Less than a day after the European Commission approved Google's bid to purchase Motorola Mobility for $12.5 billion, the United States Department of Justice has also given the deal a thumbs-up.
The deal will provide Google with 17,000 Motorola patents and 7,500 patent applications. However, both the European Commission and the U.S. Justice Department have vowed to keep a close eye on the company to ensure the patents that are critical to the telecom industry are licensed at a fair price.
Bloomberg reports:
Antitrust enforcers on both sides of the Atlantic want to prevent companies from gouging rivals when they license patents essential to ensuring different firms' communications devices work together.
"This merger decision should not and will not mean that we are not concerned by the possibility that, once Google is the owner of this portfolio, Google can abuse these patents, linking some patents with its Android devices. This is our worry," EU Competition Commissioner Joaquin Almunia told reporters in Brussels.
An Apple-led consortium's bid to secure a wealth of 6,000 patents from the bankrupt Nortel Networks for $4.5 billion was also given the go-ahead by the U.S. Justice Department.
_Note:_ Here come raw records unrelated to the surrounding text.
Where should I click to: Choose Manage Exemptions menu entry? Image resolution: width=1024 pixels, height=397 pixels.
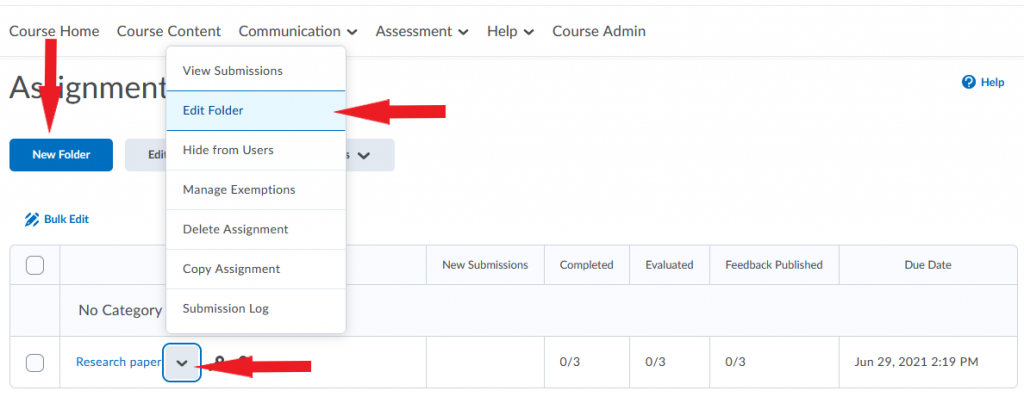tap(256, 190)
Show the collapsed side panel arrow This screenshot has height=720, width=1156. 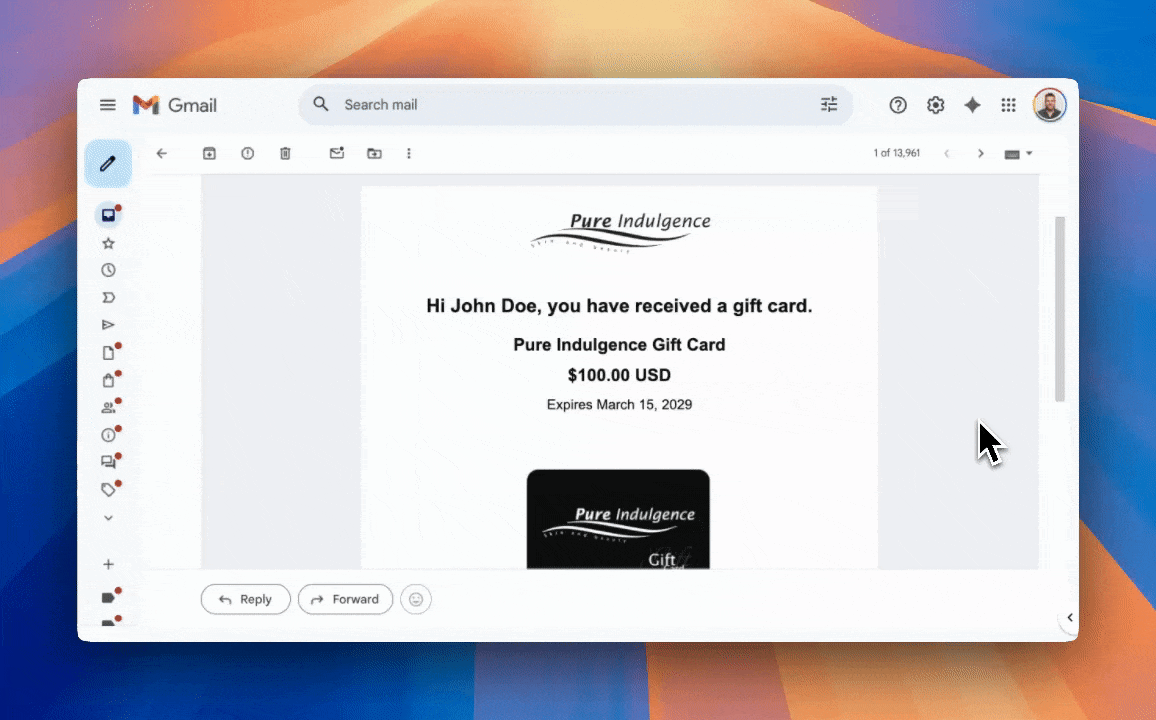[x=1069, y=617]

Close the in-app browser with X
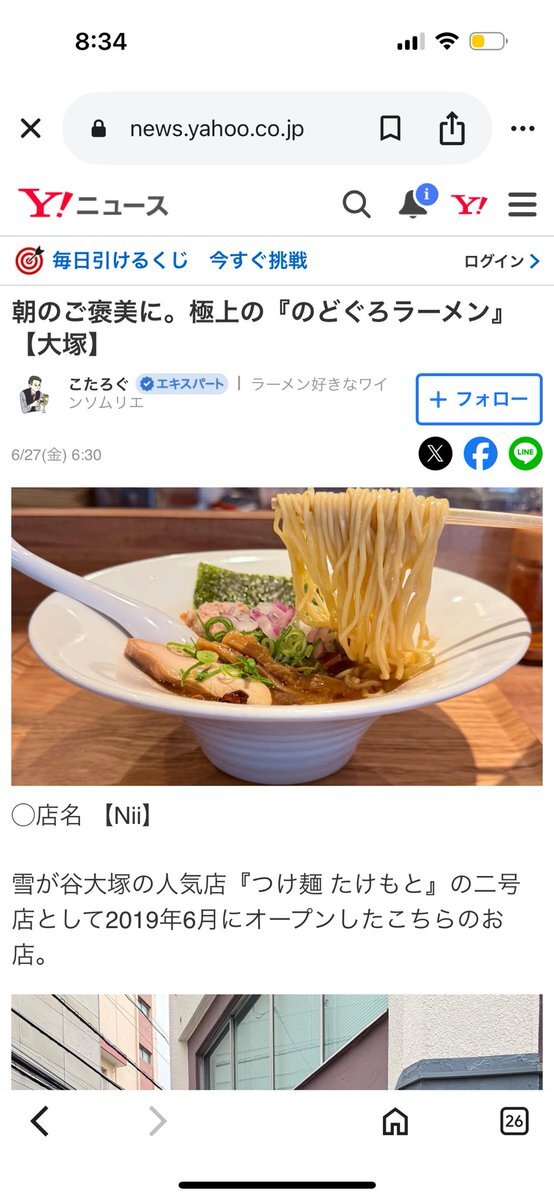pos(31,128)
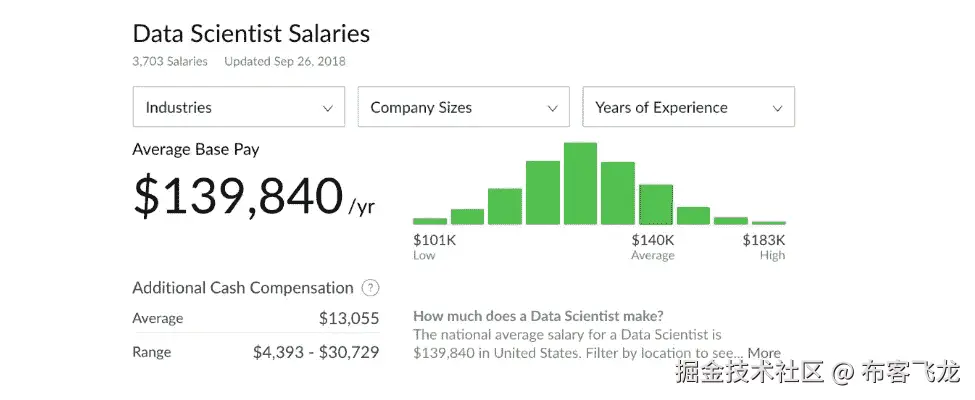The image size is (975, 400).
Task: Open the Years of Experience dropdown
Action: tap(688, 108)
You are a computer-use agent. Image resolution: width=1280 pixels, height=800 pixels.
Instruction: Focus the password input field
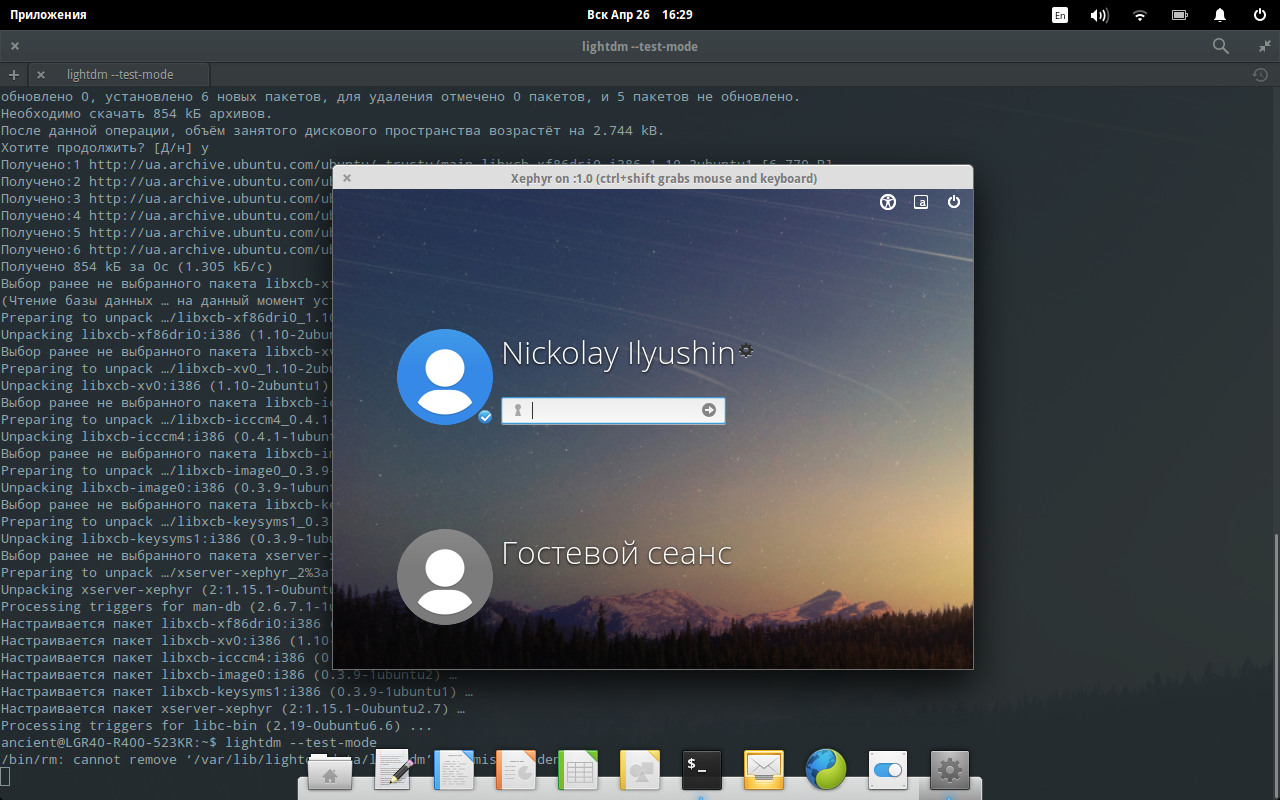pos(612,410)
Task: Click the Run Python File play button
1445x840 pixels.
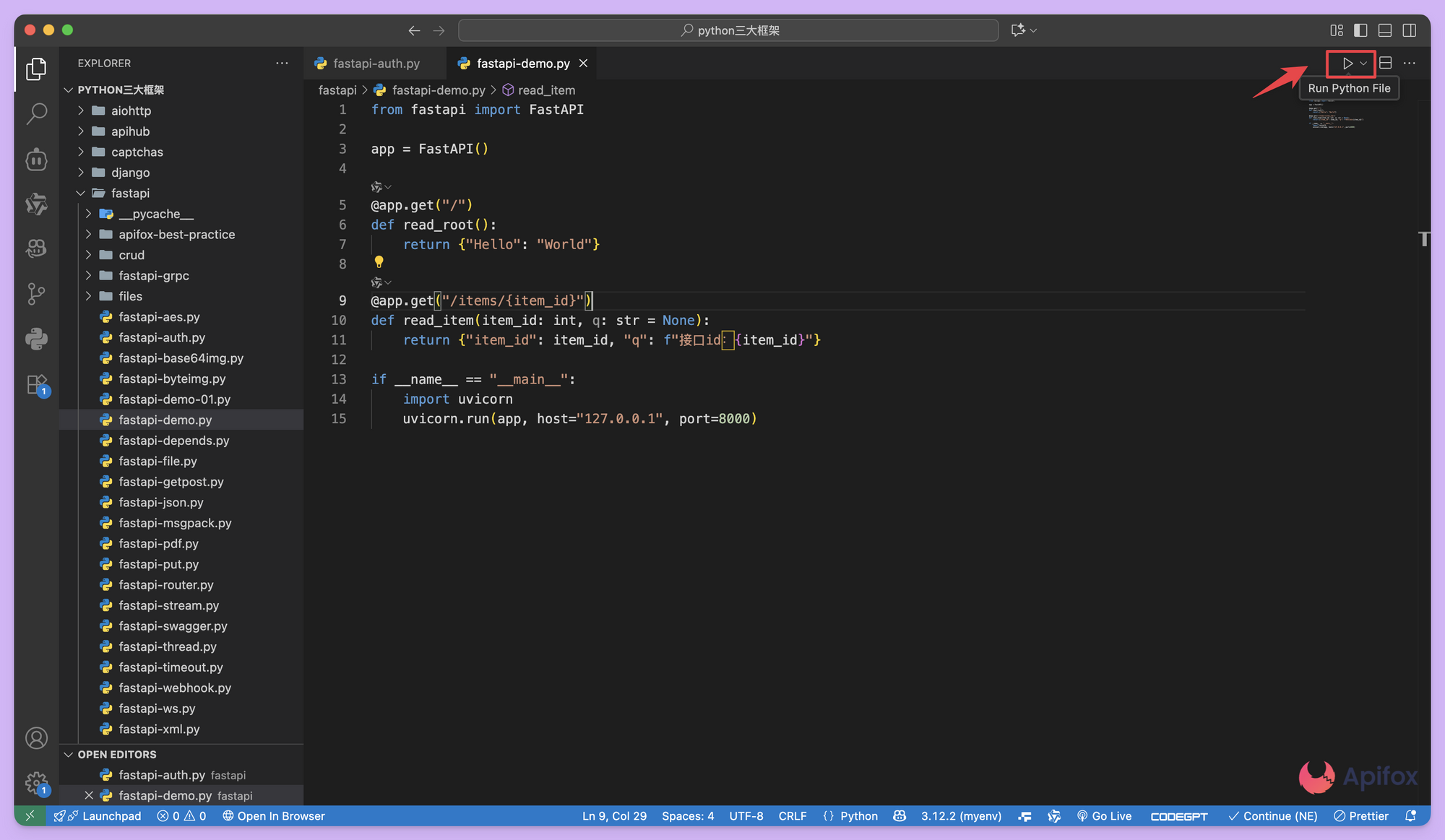Action: pos(1347,64)
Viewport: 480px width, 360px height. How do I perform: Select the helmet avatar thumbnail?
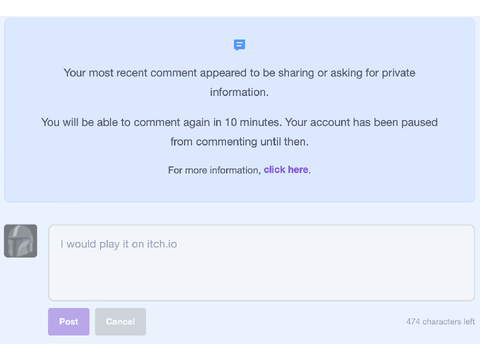21,241
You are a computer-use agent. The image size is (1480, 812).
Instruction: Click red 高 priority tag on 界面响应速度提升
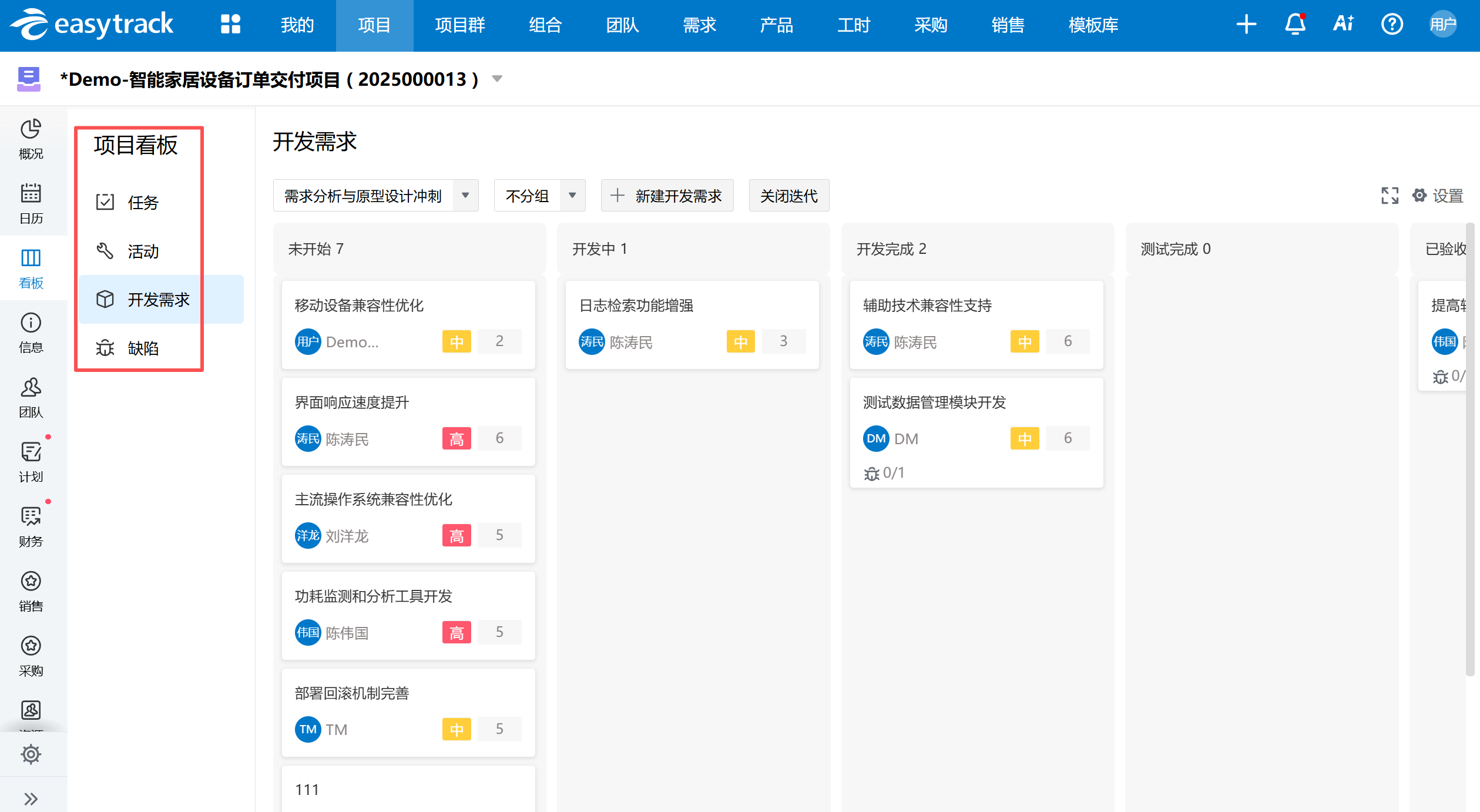pos(457,439)
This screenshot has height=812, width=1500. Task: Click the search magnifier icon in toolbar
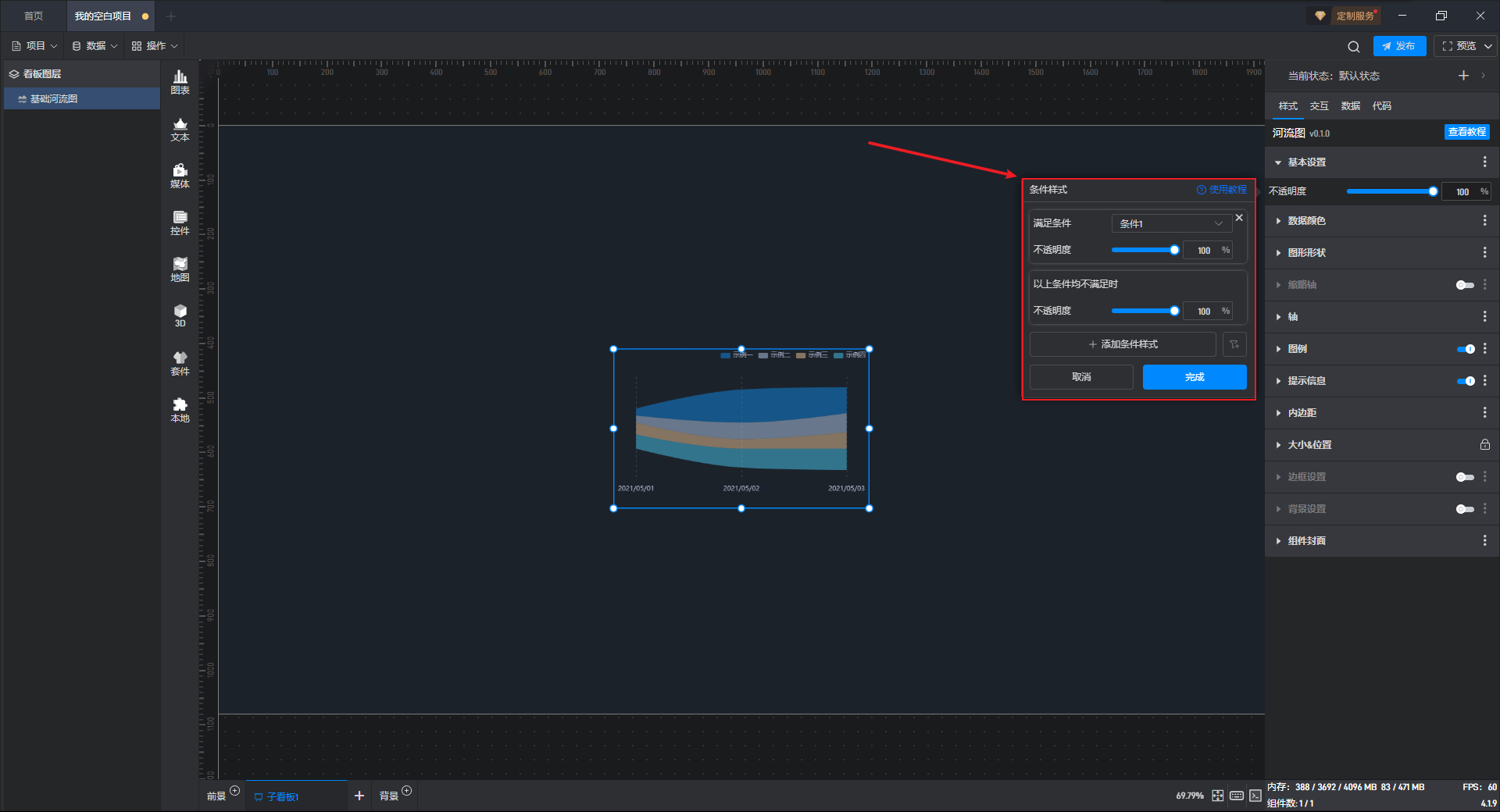coord(1353,46)
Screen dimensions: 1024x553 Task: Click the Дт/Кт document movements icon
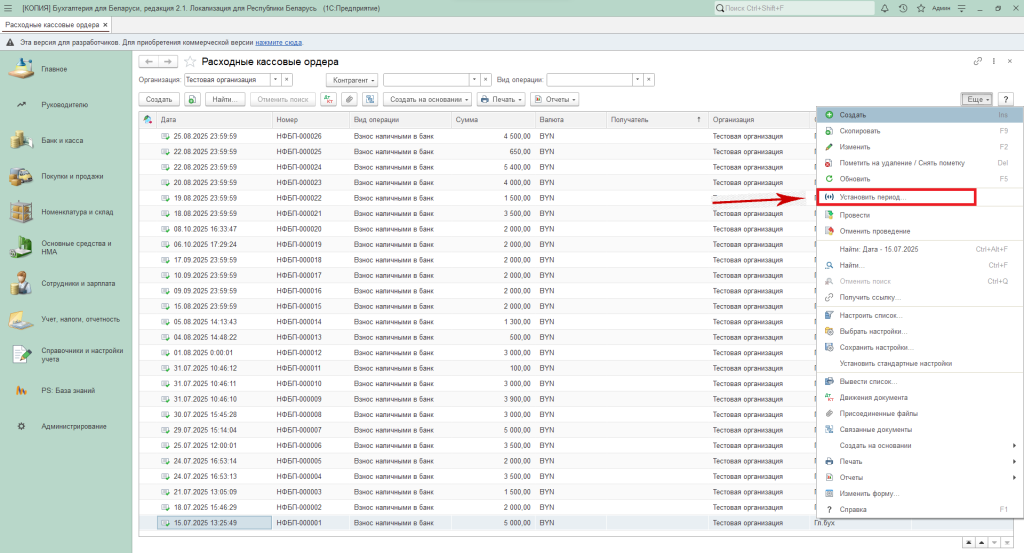(x=328, y=99)
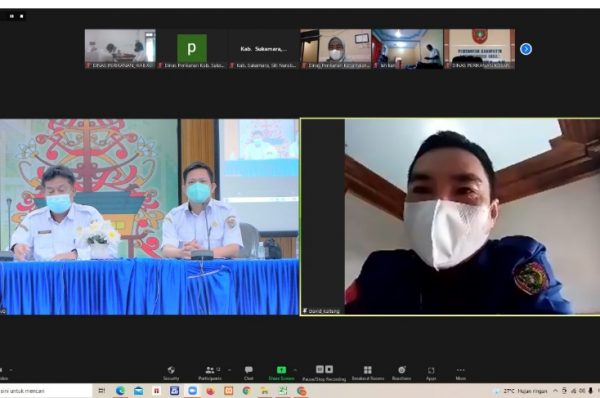Open Microsoft Edge from the taskbar
Screen dimensions: 600x398
point(121,391)
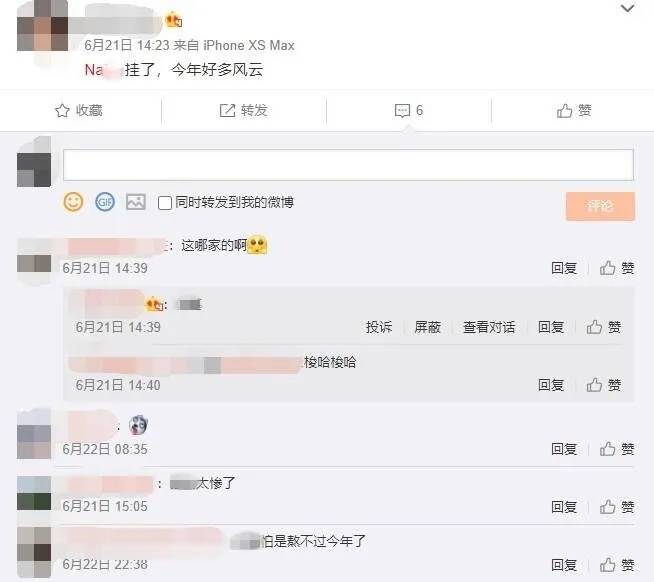Open 查看对话 link
Screen dimensions: 654x582
(489, 327)
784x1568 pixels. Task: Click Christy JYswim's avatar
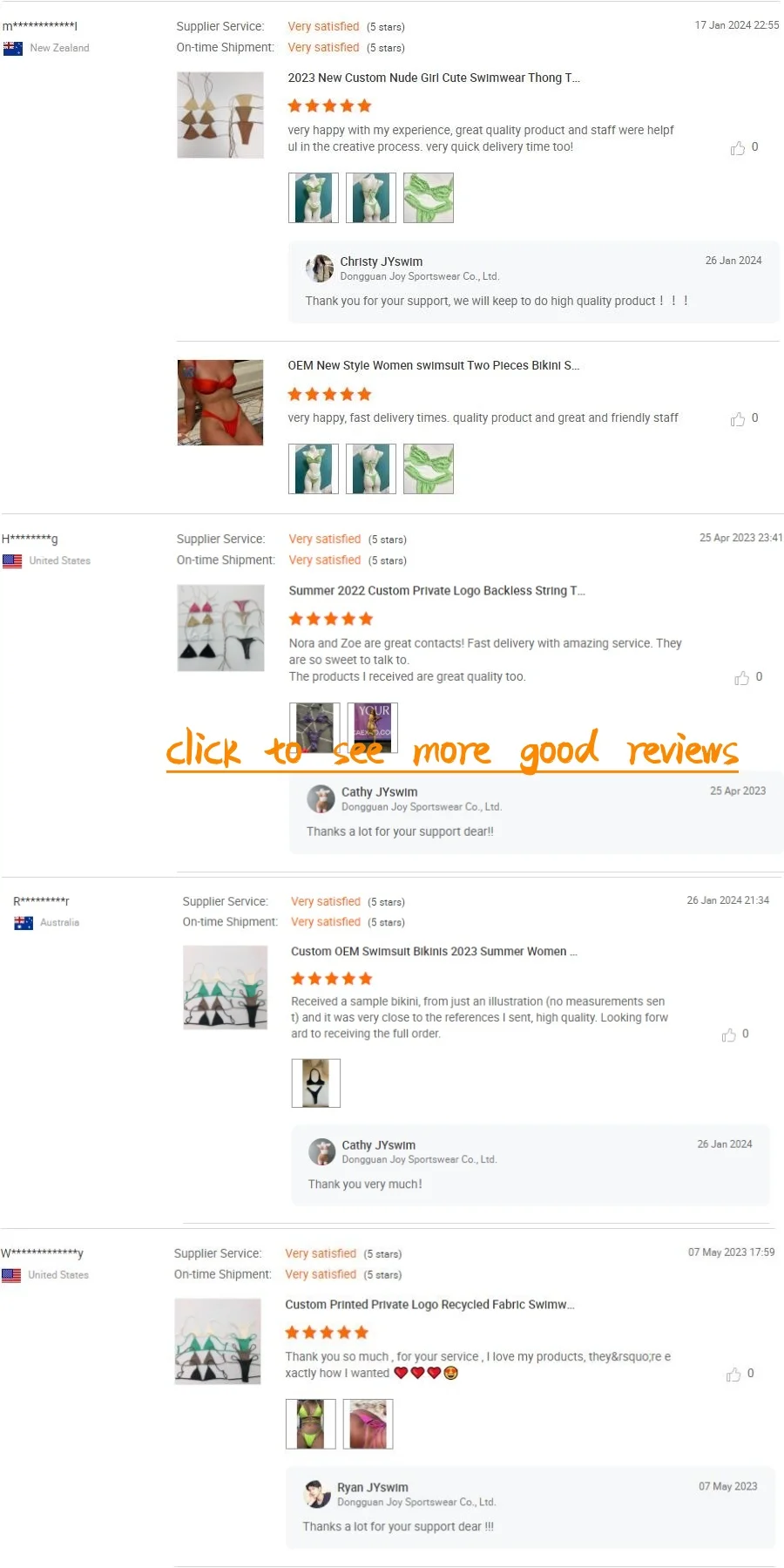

However, it seems there is more concern that Google's patents will be abused that those acquired by Apple:
The U.S. Justice Department said it was reassured by Apple's and Microsoft's public statements that they would not seek injunctions in filing infringement lawsuits based on the Nortel patents.
"Google's commitments have been less clear," the Justice Department added in a statement. "The division determined that the acquisition of the patents by Google did not substantially lessen competition, but how Google may exercise its patents in the future remains a significant concern."
While this "significant concern" is not enough to block the move, there's no doubt that regulators will keep a close eye on Google's buyout. In a statement on its website, the Justice Department stated that it "will not hesitate to take appropriate enforcement action to stop any anticompetitive use of SEP rights."
Google still needs approval from China, Israel, and Taiwan to complete its buyout of Motorola Mobility, so the deal isn't quite concrete just yet.
Do you think Google will attempt to use its patents for evil, or is this "significant concern" just unnecessary?